We need affordable housing, not cops who show up to seize homeless people’s possessions, crush their wheelchairs in garbage trucks, and tell them to get fucked and move along.
We need mental-health services for people in crisis instead of cops who show up to shoot them to death.
We need real addiction treatment and harm-reduction services, not coercive “treatment” in jails, so that people who have turned to drugs to ease their despair stop dying in droves.
We need public transportation that doesn’t break down constantly, that doesn’t kill people, that isn’t so dangerous it necessitates a federal investigation.
We need to invest in mitigating the effects of climate change so that our state capital doesn’t end up under the fucking ocean.
Meanwhile, cops gobble up our resources. They become millionaires thanks to contracts that force taxpayers to pay them overtime when they’re not even at their so-called jobs. But it isn’t enough for these greedy bastards, so they steal from us with their overtime-fraud scams again and again.
And when we protest against them, they show up to collect even more overtime while they assault us with weapons paid for with our own tax dollars and laugh about it.
Over the years, people who have called for police reform have often been accused of being “anti-police.”

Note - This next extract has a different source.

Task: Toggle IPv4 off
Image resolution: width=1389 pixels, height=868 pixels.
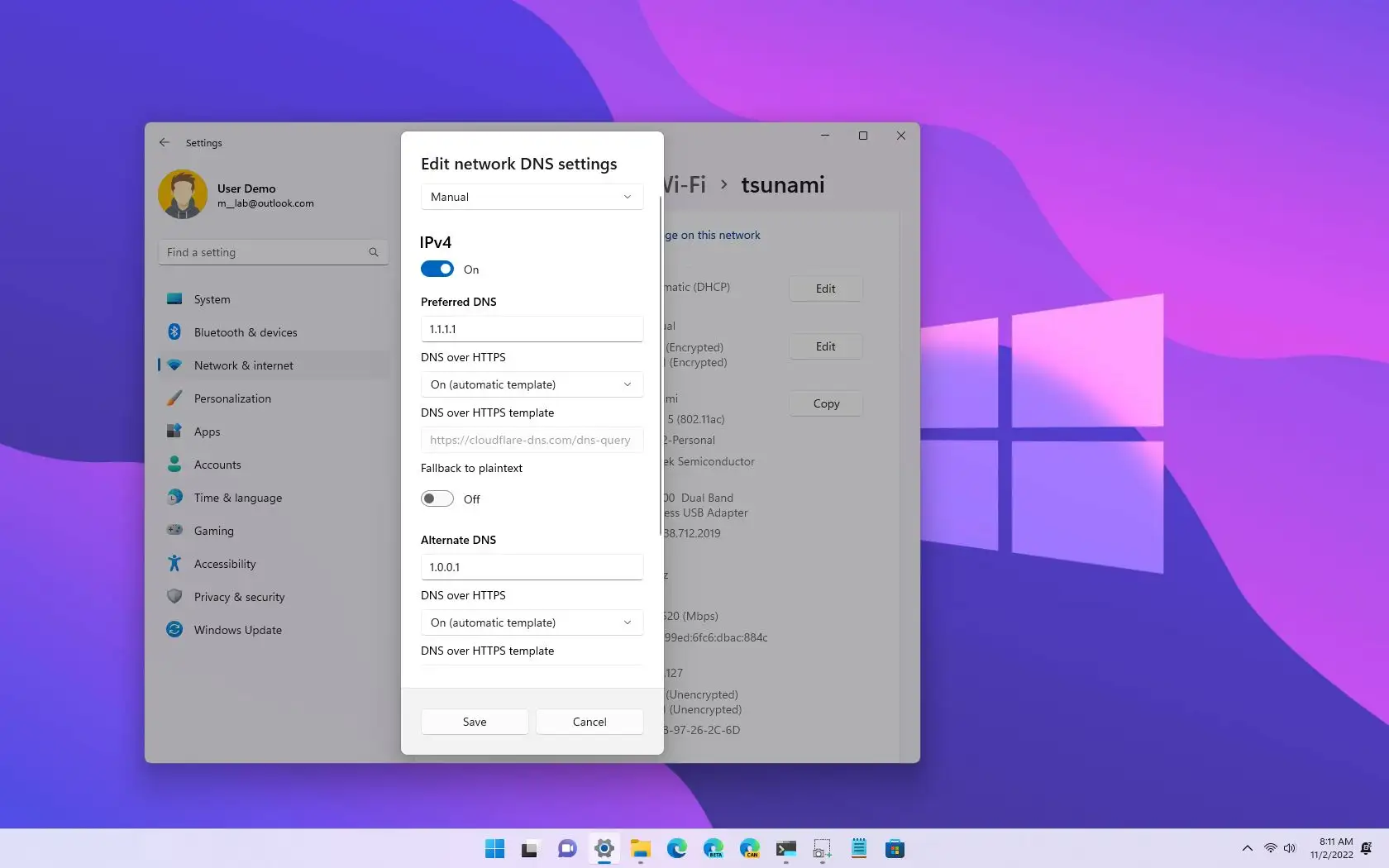Action: 437,269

“I’m not anti-police,” they’ll usually respond. “I just want better policing.”
You can call me anti-police if you want.
If the events of the past decade — if even the news of cops standing by while kids were being killed in the next room — isn’t enough to convince you that we need to fundamentally rethink our society’s understanding of safety, then nothing will.
You can’t reform the police. You can’t fix the police by hiring different people, by providing better training, or by putting new accountability measures in place, and you definitely can’t fix the police by throwing more money at them.

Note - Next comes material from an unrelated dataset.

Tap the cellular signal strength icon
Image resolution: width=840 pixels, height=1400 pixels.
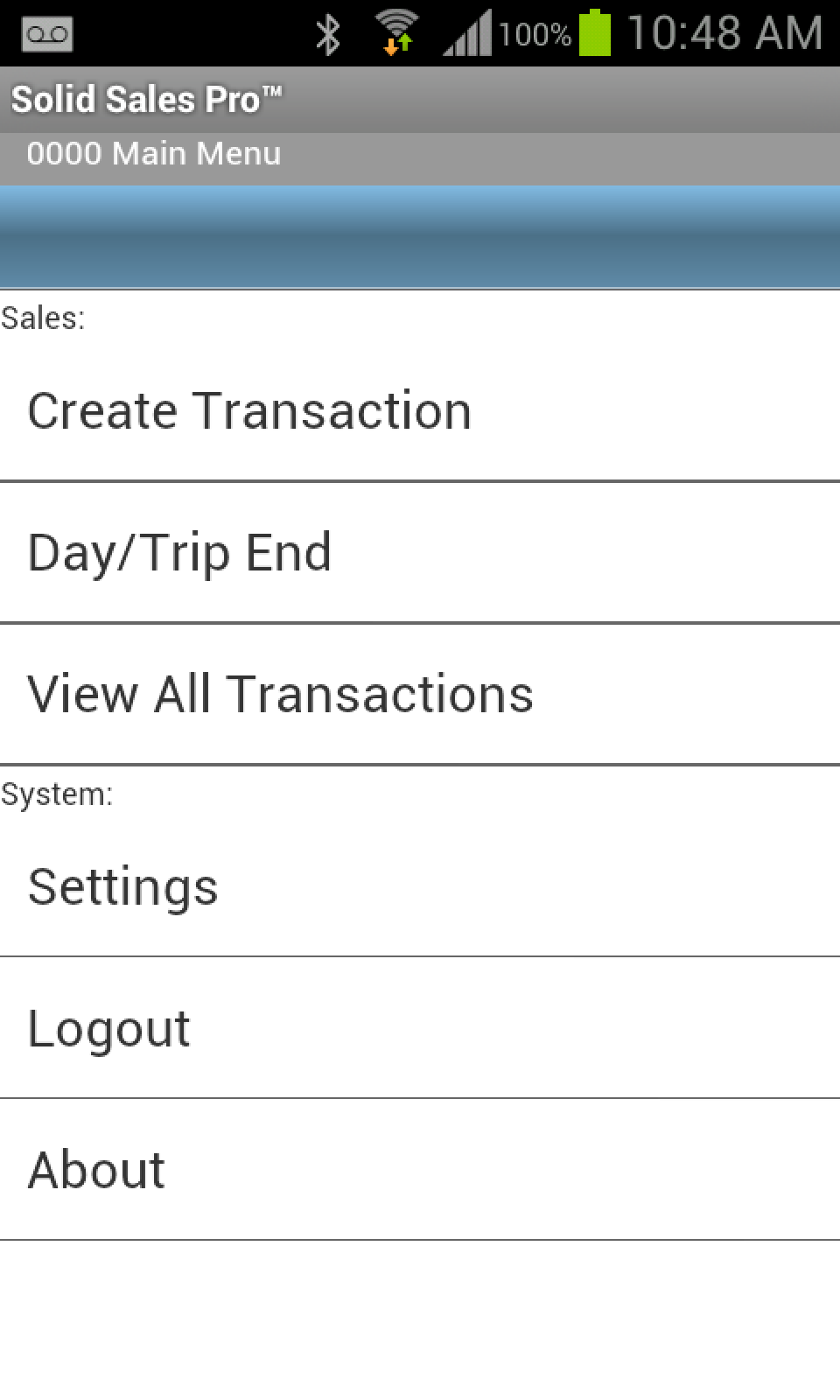tap(468, 33)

Police are not here to keep us safe. Police are what we get when politicians decide they’d rather not address our problems. Police are a blight on humanity.
We deserve to live in a society that invests its vast wealth in life, not death. A society that uses its resources to uplift people, not to inflict pain and punishment. A society that doesn’t manufacture tools of murder and put them in the hands of teenagers or cops, because we can’t trust either group with that responsibility.
I don’t know if we’ll ever abolish the police, but we need to stand up to them and tell them that we’re done letting them run our society. We need to slash police budgets, lay off lots of cops, and put in place new programs that promote our wellbeing and safety.
As the cops killed Eric Garner, he said “I can’t breathe.” He said something else before that: “It stops today.”
It won’t stop today, just like it didn’t stop that day. I don’t know if we’ll see any significant progress on guns or police in the near future. I don’t even think taking the bloody, bullet-riddled bodies of those 19 dead kids and dumping them on Joe Manchin’s desk would make a difference.
But we have to try, or it won’t stop tomorrow either.
One other thing. It’s Memorial Day, so check out this documentary by NECN’s Shira Stoll about Denis Reynoso, a veteran who survived the Iraq war only to be killed by cops back in this country. In 2013, Reynoso was experiencing a mental-health crisis when three Lynn cops forced their way into his home and shot him to death in front of his son, who was then five years old.
I contributed video to the documentary, and when it first aired in November, it was gratifying knowing that work I did years ago was still helping to raise awareness about what happened.